One of the problems is that "asset management" is a nebulous term itself, and, as George Buckbee, vice president at ExperTune (www.expertune.com) says, "Customers don't want to hear about 'optimization.' It's overused. And 'sustainability' is like mom and apple pie—everybody says they want it, but what does that mean?" But, once the numbers reflected in ROI start showing up, investment in good asset management that can be leveraged into energy savings and sustainability efforts, their connection becomes clearer.
"Everybody thinks sustainability is a new fad," says John Benders, vice president, asset intensive industry solutions at Mincom (www.mincom.com), which was acquired by ABB in June of this year. "The real reason organizations are doing this [upgrading asset management systems] is that it saves them money. The push to sustainability drives them to look at asset management more closely. It's more cost-effective to do stuff when it's not broken."
Where do you start on such a journey? Dan Miklovic says many companies do it on a project-by-project basis. They start with a single project and look at the gains achieved. "Start with CMMS, then a low-cost EAM system, and, ultimately, push to the limit. You get there over time," he says. "If you have a good CMMS and a good data historian and some kind of analytics tools, such as MyDials or PI, you can do this without spending hundreds of millions of dollars. If you're a small company, you can increase your profit 10% by doing this kind of thing. If you invest $50,000 to get back $250,000, that's a good investment."

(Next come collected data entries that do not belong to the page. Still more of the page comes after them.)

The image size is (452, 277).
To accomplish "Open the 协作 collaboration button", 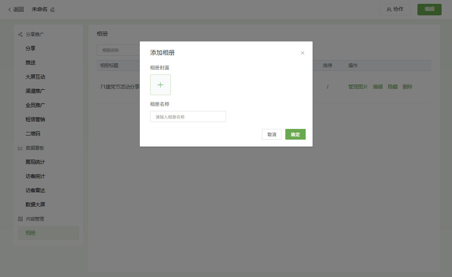I will (x=395, y=10).
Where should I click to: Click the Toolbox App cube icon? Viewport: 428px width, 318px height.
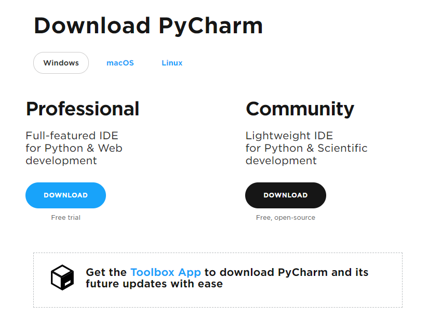pyautogui.click(x=62, y=277)
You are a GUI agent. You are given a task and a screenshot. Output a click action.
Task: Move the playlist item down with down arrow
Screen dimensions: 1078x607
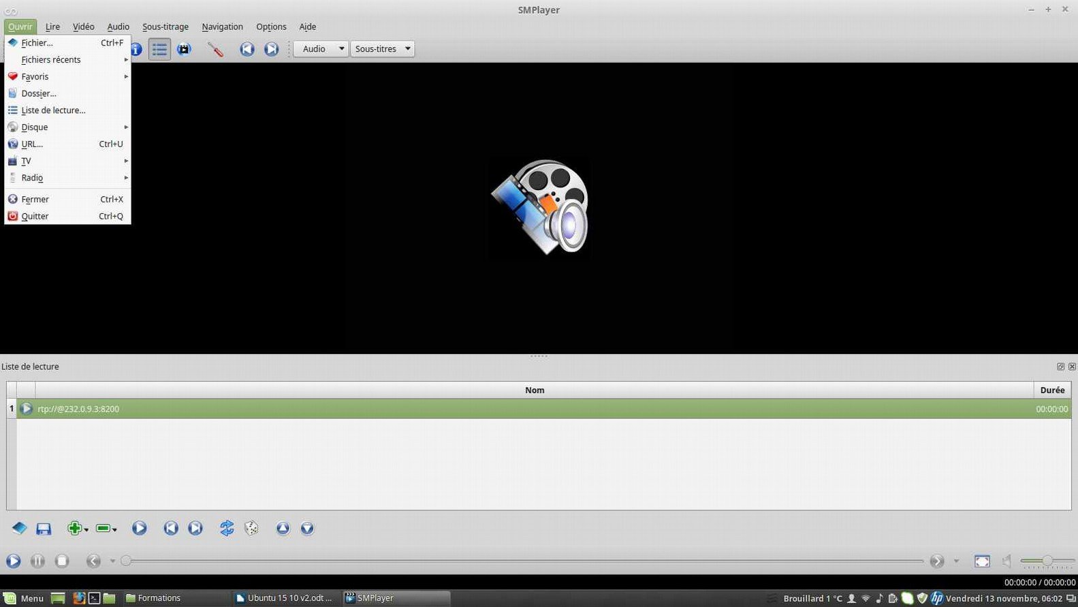tap(307, 529)
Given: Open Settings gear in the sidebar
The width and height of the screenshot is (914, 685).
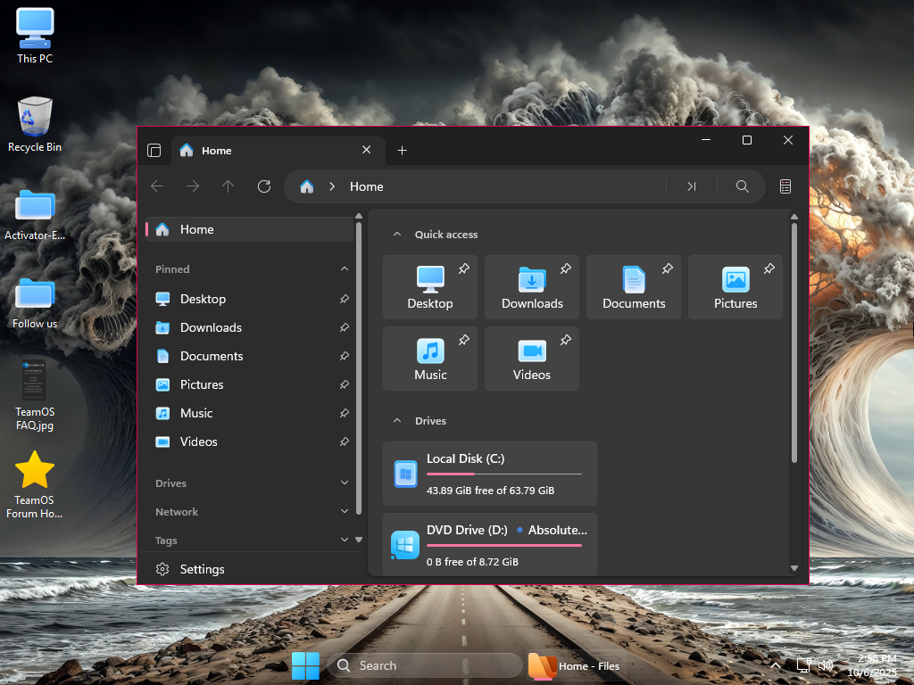Looking at the screenshot, I should [162, 569].
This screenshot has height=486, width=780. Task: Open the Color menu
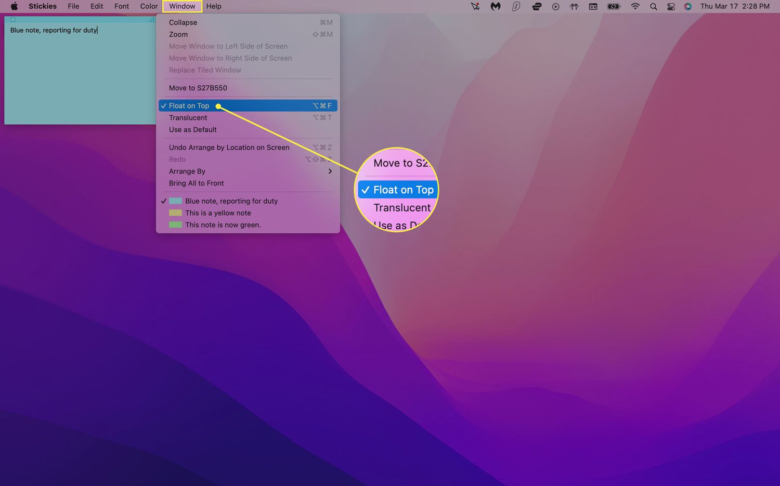(149, 6)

He also says that making the connection between asset management and sustainability is "a philosophical issue as much as a technical issue. The technology exits. The tools are there. The vast majority [of companies] haven't done it, not because there's no technology or it costs too much, but because of the cultural shift required."

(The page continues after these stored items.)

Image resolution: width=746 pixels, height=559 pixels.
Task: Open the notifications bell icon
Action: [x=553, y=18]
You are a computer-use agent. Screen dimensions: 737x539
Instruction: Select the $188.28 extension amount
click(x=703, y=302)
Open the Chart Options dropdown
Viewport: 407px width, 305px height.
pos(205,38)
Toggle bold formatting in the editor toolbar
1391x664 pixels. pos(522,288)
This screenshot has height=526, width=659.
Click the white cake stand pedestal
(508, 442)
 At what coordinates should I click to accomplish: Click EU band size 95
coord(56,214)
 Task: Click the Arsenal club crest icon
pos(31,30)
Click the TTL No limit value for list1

There are many paths to upgrading maintenance practices and driving energy savings and other sustainability initiatives. There is no one "right" way, but rather multiple strategies that will get you where you want to be.
At the Siemens Drive Technologies (www.sea.siemens.com) manufacturing plant in Alpharetta, Ga., a total productive management (TPM) strategy is in place. It uses Siemens' own Siemens Production System (SPS), a methodology devoted to the guiding principle of "avoiding waste." Leveraging lean practices, SPS is a holistic approach involving equipment maintenance, scheduling and a drive to minimize downtime, says Shujath Ali, operations manager at the plant.
One of the SPS metrics is overall equipment efficiency (OEE). "A big part of this is equipment utilization," says Ali. "We measure how much equipment is being used, how often, and its efficiency. The product of utilization and efficiency gives us a scale of how effectively we're using the equipment. We want between 95% and 105% efficiency."
The plant manufactures machines for light and heavy rail and mobile mining equipment, and its chief competencies are assembly and testing. In the testing facility, says Ali, they look at the carbon footprint of the testing machines. "How hot are the machines getting? Do we need to change the equipment? Do we need to get better at using it? All these things feed into maintenance. [We ask] are we overloading the test? Defining the parameters incorrectly? Is there something wrong with the machine?"
In Siemens' case, the drivers for this initiative are cost, productivity and energy consumption. "We have very specific targets for energy consumption, waste management, electricity and water consumption," says Ali. "The entire plant has targets for these things."
Mohawk Fine Papers, Cohoes, N.Y. (www.mohawkpaper.com), is the largest manufacturer of premium writing, printing and digital paper in North America. It operates five manufacturing facilities that use energy-intensive paper machines and 30 converting centers, with a total capacity of 175,000 tons of paper annually.
Paul Stamas, vice president of IT at Mohawk, outlines the challenge for the company. "Our energy costs rose 30% over the past five years, and the U.S. Dept. of Energy told us to expect another 10% increase in one year. Energy is Mohawk's largest operating and maintenance expense—60% of the total—and our motor and pump assets consume 75% of that energy." No wonder cutting energy costs is high on Mohawk's corporate must-do list.